In the mean time, Schlesinger led an inquiry into the abuse of detainees by U.S. forces at the notorious Abu Ghraib prison in Iraq. “There was sadism on the night shift at Abu Ghraib, sadism that was certainly not authorized,” he concluded. “It was kind of ‘Animal House’ on the night shift.”[9]
In 2009, Schlesinger was tapped to serve on the State Department’s International Security Advisory Board, which advises on arms control, disarmament, international security, and other aspects of public diplomacy. At the time of Schlesinger’s appointment, Paul Wolfowitz, the controversial former Pentagon official and World Bank chief, was the board’s chair. Also serving on the board with Schlesinger were well known hawks Robert Joseph, Michael O’Hanlon, Keith Payne, William Schneider Jr., William van Cleave, and James Woolsey.[10]

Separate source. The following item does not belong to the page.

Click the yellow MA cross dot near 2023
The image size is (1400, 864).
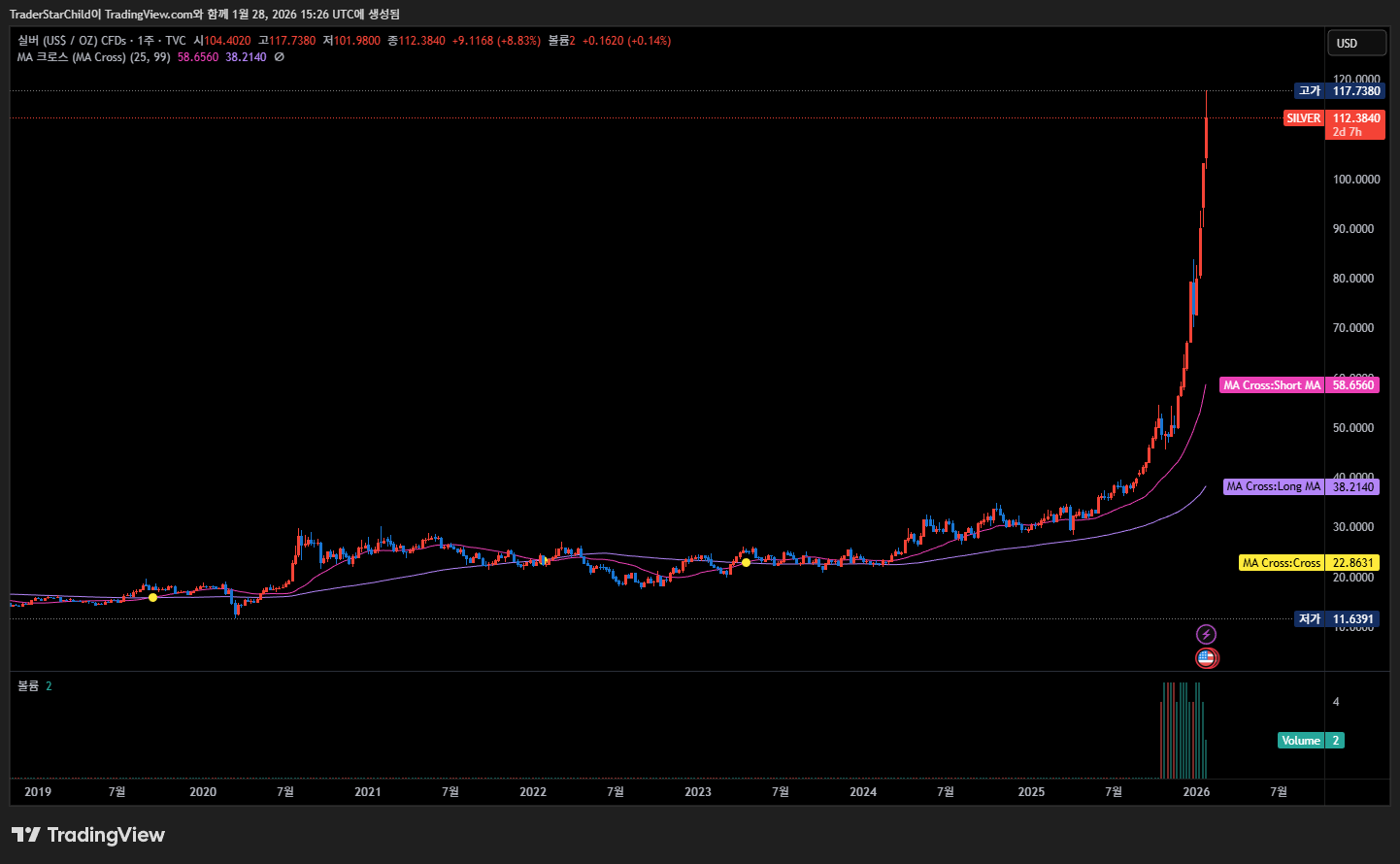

That same year, he served as vice-chair of the bipartisan Commission on the Strategic Posture of the United States, a panel that included such longstanding national security hawks as John Foster, Keith Payne, Fred Ikle, and James Woolsey. In a review of the commission’s final report, the Center for Arms Control and Nonproliferation said that “the report uneasily straddles two competing visions. One vision seeks to reduce the role played by nuclear weapons in U.S. national security policy. The other vision stresses that nuclear weapons remain as important today as ever before.” While the report supported passage of a new START Treaty (which was eventually ratified by the U.S. Senate in December 2010), it failed to press for passage of the Comprehensive Test Ban Treaty and placed a heavy emphasis on extending nuclear deterrence instead of exploring alternative forms of maintaining peace and security.[11]

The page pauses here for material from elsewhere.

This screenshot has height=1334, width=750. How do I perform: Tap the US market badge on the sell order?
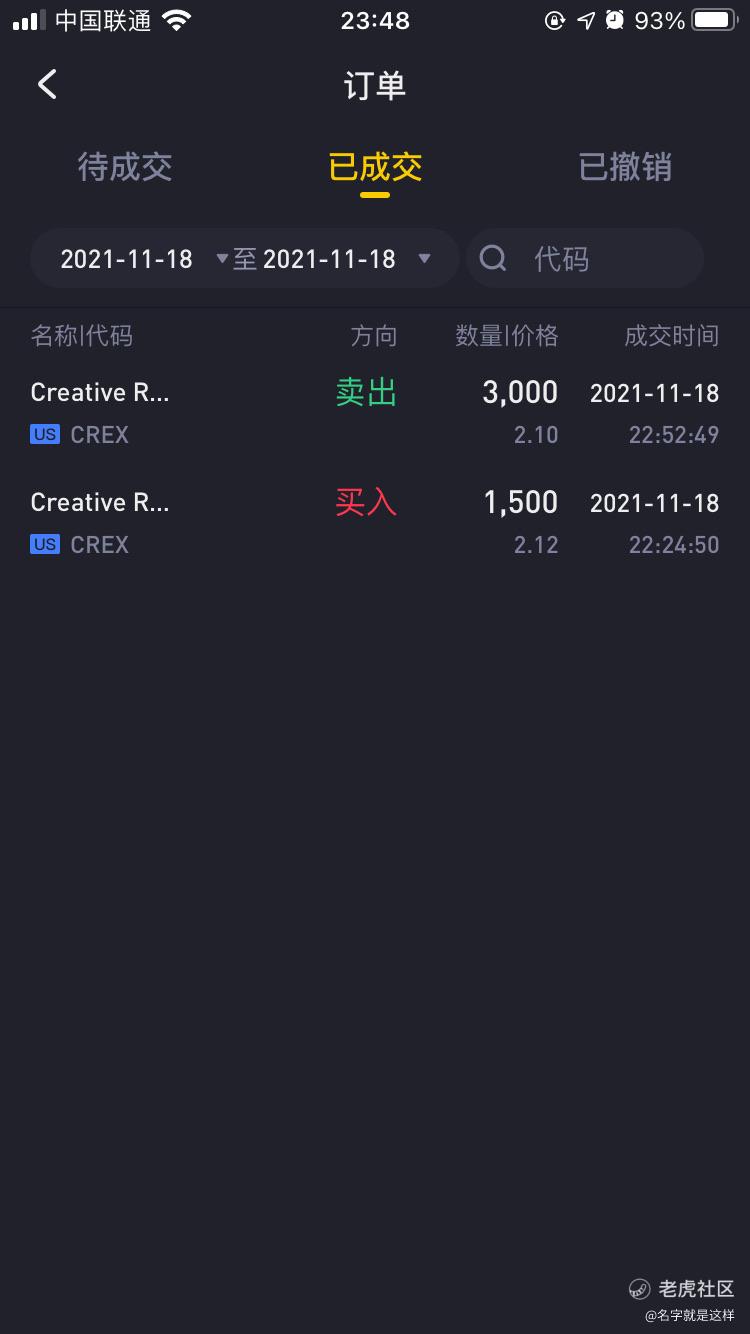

In an interview with the Wall Street Journal, Schlesinger cited Iran’s nuclear program as one of the reasons for possibly extending the U.S. “nuclear umbrella” to the Middle East. According to the Journal, Schlesinger “worries about ‘contagion’ in the Middle East, whereby countries will decide to go nuclear if Iran does. ‘We've long talked about Iran as a tipping point,’ he says, ‘in that it might induce Turkey, which has long been protected under NATO, Egypt [and] Saudi Arabia to respond in kind. … There has been talk about extending the nuclear umbrella to the Middle East in the event that the Iranians are successful in developing that capacity.’”[12]
In recognition of his track record supporting hawkish arms control and security policies, the neoconservative Center for Security Policy (CSP) awarded Schlesinger its 2001 Keeper of the Flame award. Then-Defense Secretary Donald Rumsfeld was on hand at the CSP even to present Schlesinger the award.”[13] Other recipients of the award have included Rumsfeld, Paul Wolfowitz, Sen. Joe Lieberman (I-CT), Sen. Jon Kyl (R-AZ), Steve Forbes, Newt Gingrich, and Christopher Cox.
Schlesinger has worked for a number of defense contractors and financial companies, including the MITRE Corporation, where Schlesinger at one point chaired the board of trustees, and Lehman Brothers. He was joined at MITRE by a host of other elite figures closely associated with militarist advocacy campaigns, including retired Admiral David Jeremiah, a one-time adviser to the neoconservative Jewish Institute for National Security Affairs, and Ronald Fogleman, a retired air force general who served alongside Jeremiah and Schlesinger on the Perle-led DPB.
Schlesinger is the author of The Political Economy of National Security (1960) and America at Century's End (1989).